__INPUT MATERIAL__
+ + +

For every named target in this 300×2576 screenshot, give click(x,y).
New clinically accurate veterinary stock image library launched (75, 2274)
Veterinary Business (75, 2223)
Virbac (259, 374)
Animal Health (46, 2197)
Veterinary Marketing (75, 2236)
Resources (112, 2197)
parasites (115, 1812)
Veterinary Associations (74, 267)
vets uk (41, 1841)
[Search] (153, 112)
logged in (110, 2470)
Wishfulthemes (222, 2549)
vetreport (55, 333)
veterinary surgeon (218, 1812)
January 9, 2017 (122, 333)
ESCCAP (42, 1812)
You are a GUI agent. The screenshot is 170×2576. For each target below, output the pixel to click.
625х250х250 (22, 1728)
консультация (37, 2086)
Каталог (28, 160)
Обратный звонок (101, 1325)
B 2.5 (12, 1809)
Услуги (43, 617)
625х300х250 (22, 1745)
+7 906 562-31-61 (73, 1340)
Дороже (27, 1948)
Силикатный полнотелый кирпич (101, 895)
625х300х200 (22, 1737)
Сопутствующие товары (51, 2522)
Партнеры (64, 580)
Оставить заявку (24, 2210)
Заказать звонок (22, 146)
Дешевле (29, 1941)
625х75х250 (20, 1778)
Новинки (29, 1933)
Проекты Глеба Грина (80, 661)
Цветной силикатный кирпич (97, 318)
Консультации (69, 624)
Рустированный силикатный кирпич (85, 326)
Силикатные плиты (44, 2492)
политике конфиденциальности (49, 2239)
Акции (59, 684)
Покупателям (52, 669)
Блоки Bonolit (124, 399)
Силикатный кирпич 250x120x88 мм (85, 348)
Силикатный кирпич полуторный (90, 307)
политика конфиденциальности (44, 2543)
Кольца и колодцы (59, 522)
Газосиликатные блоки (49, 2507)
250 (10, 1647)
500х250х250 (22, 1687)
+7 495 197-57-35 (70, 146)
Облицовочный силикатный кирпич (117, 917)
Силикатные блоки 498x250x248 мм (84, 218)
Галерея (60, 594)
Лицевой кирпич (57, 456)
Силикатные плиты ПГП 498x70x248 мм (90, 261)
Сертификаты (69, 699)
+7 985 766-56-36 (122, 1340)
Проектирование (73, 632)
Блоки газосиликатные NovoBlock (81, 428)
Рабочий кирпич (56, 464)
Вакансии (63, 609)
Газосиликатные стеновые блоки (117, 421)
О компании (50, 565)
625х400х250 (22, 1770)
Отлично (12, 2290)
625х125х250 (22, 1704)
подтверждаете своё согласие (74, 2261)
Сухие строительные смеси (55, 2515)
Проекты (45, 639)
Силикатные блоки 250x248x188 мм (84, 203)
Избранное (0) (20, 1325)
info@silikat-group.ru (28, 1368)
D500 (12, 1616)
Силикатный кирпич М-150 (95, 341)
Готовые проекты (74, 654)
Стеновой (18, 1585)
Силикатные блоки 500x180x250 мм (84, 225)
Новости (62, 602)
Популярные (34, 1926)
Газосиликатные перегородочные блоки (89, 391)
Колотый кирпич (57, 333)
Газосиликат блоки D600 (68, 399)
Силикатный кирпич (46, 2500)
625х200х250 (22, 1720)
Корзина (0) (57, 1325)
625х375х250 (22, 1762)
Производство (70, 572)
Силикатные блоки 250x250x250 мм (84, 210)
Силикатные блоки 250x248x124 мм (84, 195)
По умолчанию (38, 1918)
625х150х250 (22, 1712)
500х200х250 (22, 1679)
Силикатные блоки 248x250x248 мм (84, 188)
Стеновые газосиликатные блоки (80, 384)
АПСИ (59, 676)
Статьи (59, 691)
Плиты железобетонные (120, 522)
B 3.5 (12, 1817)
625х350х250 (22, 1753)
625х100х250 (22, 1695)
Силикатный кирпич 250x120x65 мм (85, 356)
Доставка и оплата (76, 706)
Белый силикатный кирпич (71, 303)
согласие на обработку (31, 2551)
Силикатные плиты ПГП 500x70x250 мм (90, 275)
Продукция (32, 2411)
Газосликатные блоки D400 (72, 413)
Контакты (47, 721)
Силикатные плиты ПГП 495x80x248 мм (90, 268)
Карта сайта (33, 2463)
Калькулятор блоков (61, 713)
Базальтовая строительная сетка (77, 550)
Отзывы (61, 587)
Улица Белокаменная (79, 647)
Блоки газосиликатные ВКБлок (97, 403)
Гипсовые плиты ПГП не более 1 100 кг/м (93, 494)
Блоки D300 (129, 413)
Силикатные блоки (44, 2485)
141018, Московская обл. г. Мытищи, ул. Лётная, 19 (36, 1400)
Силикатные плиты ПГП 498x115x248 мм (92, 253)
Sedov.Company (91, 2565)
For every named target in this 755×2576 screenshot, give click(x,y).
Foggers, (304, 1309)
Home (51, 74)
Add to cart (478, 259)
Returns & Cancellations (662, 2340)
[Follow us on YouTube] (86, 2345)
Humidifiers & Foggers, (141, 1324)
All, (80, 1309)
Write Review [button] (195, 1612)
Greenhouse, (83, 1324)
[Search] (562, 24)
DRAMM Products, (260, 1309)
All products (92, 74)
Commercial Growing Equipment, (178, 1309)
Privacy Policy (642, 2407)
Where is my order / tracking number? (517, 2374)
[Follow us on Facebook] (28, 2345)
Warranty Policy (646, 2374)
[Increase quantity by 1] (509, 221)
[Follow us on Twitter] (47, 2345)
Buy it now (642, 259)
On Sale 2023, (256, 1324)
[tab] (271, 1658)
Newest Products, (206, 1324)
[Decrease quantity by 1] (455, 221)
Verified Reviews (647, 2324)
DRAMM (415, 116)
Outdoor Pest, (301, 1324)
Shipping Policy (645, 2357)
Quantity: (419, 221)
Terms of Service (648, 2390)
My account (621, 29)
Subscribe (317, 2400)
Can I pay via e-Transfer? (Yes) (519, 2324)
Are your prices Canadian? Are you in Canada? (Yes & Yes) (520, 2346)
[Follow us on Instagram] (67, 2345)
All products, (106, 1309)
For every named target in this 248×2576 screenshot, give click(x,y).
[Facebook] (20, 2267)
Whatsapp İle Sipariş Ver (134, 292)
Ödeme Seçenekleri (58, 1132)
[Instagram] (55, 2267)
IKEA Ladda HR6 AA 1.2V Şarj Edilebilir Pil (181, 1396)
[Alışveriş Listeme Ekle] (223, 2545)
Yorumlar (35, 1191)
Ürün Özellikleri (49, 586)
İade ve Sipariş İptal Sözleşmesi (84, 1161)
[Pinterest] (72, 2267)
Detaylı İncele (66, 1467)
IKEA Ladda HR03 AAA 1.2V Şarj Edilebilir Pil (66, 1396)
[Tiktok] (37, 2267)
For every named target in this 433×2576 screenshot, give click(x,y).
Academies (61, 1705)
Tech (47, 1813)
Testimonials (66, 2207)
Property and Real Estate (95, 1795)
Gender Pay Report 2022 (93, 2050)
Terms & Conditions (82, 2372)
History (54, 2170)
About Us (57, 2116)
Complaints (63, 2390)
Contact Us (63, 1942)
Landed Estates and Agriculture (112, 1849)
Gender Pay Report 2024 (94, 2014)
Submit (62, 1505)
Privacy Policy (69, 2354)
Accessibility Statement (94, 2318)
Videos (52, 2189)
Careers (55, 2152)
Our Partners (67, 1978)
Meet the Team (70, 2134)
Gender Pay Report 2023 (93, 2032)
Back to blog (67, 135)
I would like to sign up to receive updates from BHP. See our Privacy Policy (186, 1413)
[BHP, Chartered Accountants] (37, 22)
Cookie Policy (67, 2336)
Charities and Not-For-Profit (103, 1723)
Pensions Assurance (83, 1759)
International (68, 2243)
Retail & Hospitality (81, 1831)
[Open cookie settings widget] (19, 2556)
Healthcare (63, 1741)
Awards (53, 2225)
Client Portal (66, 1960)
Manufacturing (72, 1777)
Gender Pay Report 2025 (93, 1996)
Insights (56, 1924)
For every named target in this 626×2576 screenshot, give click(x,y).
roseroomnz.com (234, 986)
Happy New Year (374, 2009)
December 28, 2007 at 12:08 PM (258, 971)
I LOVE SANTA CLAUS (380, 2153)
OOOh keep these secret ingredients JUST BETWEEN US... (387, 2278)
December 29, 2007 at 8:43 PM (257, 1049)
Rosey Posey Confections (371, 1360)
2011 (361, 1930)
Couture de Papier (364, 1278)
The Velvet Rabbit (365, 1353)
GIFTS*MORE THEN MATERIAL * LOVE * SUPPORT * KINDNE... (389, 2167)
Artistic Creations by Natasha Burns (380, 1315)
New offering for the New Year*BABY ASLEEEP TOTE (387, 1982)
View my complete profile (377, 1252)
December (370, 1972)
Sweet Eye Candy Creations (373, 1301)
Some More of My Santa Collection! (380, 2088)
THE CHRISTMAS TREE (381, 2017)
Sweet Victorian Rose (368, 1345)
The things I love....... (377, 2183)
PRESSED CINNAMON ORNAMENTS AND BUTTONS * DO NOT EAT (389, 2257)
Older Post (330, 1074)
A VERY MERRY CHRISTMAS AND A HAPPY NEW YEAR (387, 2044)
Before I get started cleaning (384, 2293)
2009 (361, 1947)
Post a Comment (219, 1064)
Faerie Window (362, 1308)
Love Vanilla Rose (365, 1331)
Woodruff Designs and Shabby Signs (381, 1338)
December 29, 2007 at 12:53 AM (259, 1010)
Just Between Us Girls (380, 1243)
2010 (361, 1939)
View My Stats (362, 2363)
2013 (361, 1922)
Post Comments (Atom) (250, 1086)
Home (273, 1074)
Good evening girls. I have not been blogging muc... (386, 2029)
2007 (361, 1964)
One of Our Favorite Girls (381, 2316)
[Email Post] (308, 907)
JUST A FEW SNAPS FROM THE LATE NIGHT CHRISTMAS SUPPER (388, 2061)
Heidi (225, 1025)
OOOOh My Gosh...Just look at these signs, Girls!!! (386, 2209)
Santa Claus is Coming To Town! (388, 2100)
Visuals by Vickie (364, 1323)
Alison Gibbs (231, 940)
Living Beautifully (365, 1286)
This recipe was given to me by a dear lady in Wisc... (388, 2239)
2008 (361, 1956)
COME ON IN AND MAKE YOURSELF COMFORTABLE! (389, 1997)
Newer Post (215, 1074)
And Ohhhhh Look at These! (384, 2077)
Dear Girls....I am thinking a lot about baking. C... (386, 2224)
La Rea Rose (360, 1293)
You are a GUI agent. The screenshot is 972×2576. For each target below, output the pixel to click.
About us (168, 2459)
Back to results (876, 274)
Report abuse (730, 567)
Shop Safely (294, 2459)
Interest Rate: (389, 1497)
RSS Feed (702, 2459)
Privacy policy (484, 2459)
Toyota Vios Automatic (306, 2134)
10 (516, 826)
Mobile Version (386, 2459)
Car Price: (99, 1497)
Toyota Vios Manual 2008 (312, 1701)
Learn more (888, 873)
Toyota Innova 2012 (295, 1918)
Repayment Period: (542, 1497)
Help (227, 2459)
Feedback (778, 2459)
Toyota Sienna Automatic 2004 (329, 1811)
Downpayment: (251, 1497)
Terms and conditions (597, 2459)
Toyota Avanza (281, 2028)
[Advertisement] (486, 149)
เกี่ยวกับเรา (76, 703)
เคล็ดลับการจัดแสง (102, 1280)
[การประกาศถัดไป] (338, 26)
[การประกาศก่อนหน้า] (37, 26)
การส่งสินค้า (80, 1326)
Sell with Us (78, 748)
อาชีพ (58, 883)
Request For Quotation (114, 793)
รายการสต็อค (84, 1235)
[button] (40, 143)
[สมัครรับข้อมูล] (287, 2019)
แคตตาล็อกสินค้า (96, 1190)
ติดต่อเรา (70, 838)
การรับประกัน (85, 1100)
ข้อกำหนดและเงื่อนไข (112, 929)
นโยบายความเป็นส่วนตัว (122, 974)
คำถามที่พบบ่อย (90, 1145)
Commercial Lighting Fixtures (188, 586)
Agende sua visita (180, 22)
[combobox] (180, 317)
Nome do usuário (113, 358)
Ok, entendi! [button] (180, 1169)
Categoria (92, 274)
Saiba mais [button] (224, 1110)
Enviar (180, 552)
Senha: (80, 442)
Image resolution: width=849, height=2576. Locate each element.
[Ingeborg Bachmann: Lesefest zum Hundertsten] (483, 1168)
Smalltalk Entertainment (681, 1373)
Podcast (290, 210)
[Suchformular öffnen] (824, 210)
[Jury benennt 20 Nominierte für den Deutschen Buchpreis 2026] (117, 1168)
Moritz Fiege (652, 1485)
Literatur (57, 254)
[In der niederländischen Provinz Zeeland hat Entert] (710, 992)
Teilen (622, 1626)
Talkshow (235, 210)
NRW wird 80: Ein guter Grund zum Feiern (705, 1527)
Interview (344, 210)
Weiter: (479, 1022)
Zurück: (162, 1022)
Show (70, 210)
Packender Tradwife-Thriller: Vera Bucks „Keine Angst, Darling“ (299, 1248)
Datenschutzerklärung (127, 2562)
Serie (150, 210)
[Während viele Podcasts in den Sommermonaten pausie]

+ + +

__WHAT TO PRODUCE__
What is the number of lines in the listing that contain the word "Edilebilir"? Give that number and nothing else.

__WRITTEN SOLUTION__
2